The information on substance use (antiplatelet, statin and β-blocker) obtained from home interviews was also considered as covariates. This reflected the prescription drug utilization of the patient within the last 30 days.

Study outcomes

All-cause mortality and cardiovascular mortality in the MI population during follow-up were the primary outcomes of the study. NHANES-linked National Death Index public access files determined mortality distribution status and cause of death statistics. According to the International Statistical Classification of Diseases 10th Revision (ICD-10) codes, cardiovascular mortality is defined as death caused by acute rheumatic fever and chronic rheumatic heart diseases (I00-I09), hypertensive heart disease (I11), hypertensive heart and renal diseases (I13), ischemic heart disease (I20-I25) and other heart diseases (I26-I51), including atrial fibrillation (I48) and heart failure (I50) [20].

Statistical analysis

Descriptive statistics are weighted based on demographic data. Weighted cox regression was used to estimate the correlation between different lung functions (normal spirometry, PRISm and obstructive spirometry) and mortality among MI patients. Furthermore, we adjusted for potential bias using three models. Model 1 adjusted nothing, model 2 adjusted age, gender and race, and model 3 adjusted for model 2 plus education, BMI, smoking, diabetes, hypertension, CKD, heart failure, stroke, use of antiplatelet, use of statin, and use of β-blocker. Kaplan-Meier survival curves were used to assess the influence of three lung functions on all-cause and cardiovascular mortality in MI survivors. To further verify the stability of the results, we performed a sensitivity analysis using propensity score matching (PSM). After the three lung function groups were matched two-by-two separately, regression analysis was conducted to verify the relationship between lung function and mortality. Statistical significance was assessed at a two-sided P value < 0.05. Since the missing values of all covariates were less than 0.5%, we ignored them in the analysis.
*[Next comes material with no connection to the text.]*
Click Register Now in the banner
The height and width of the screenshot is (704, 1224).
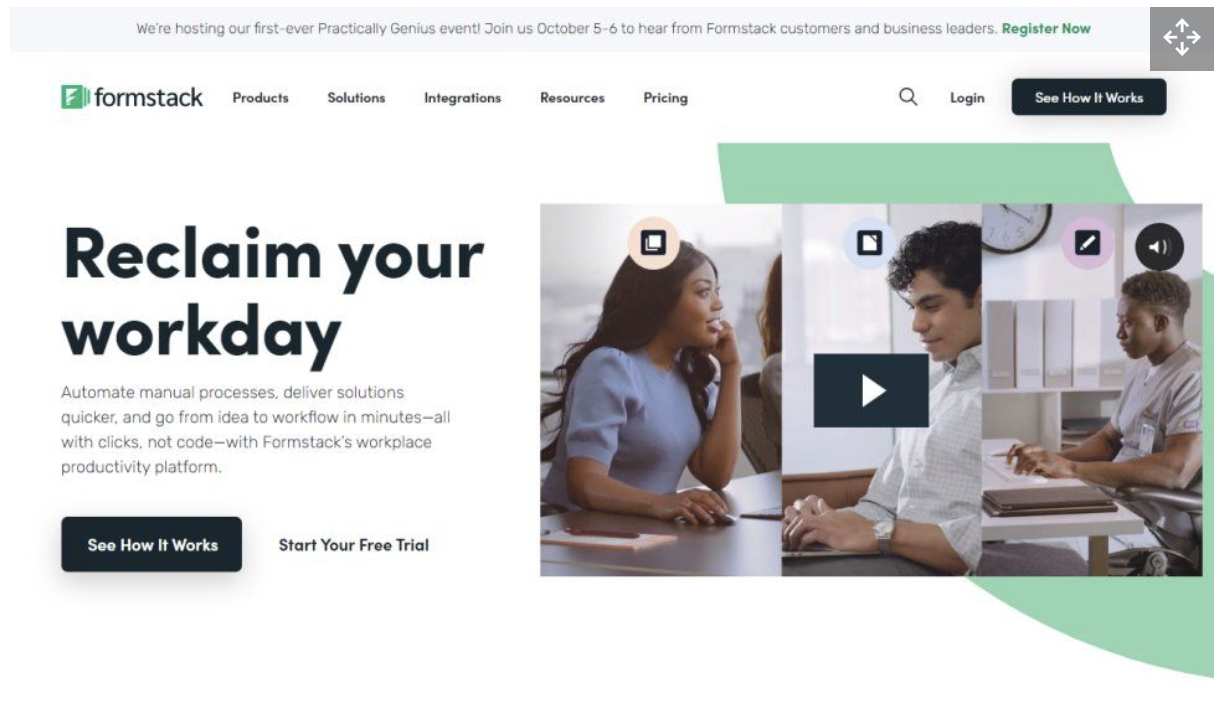(x=1046, y=29)
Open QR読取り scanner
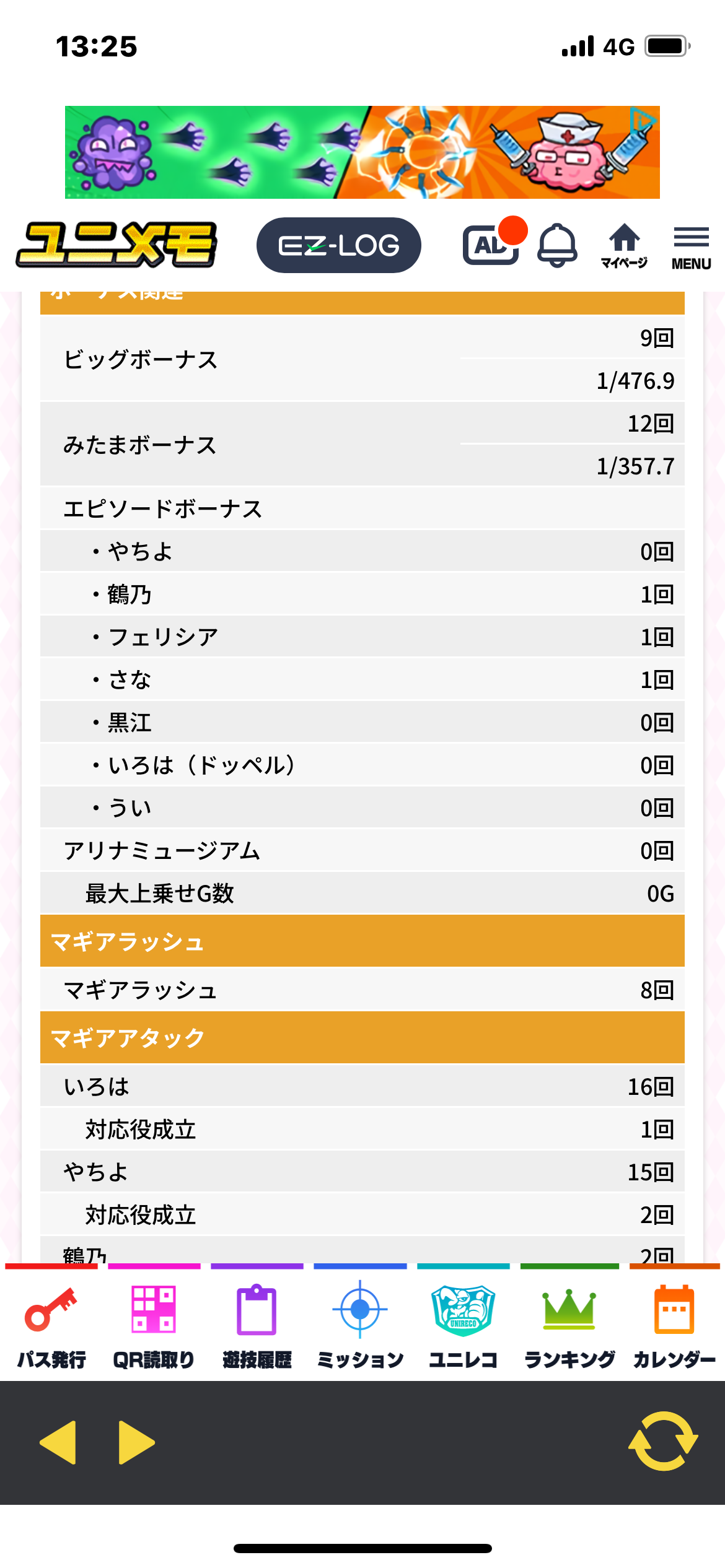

The statistical analyses were performed with the statistical software packages and Free Statistics software versions (1.5) and R v4.1.3 (http://www.R-project.org, The R Foundation).

Results

Baseline characteristics

411 patients with MI were enrolled in our study. The baseline characteristics of the study population are shown in Table 1, with a weighted population of 411 participants reflecting 4,258,261 Americans. The mean age of subjects was 62.3. Most subjects were male (68.9%) and Non-Hispanic White (53.8%). 48.7% of the subjects had a BMI greater than 30 kg/m2. Former and current smokers accounted for 68.1% of MI survivors. Among the MI participants, 45.9% suffered from diabetes, and 36.0% from CKD. 23.1% of patients on antiplatelet drugs. Regarding mortality, 31.5% of subjects died during a mean follow-up of 105 months, of which 9.7% died of cardiovascular disease. Patients with obstructive pulmonary function were older, while patients with PRISm had a higher BMI. Patients with abnormal spirometry (including PRISm and obstructive pulmonary) tend to have a smoking history, are prone to combined diabetes and CKD, and have a high mortality rate.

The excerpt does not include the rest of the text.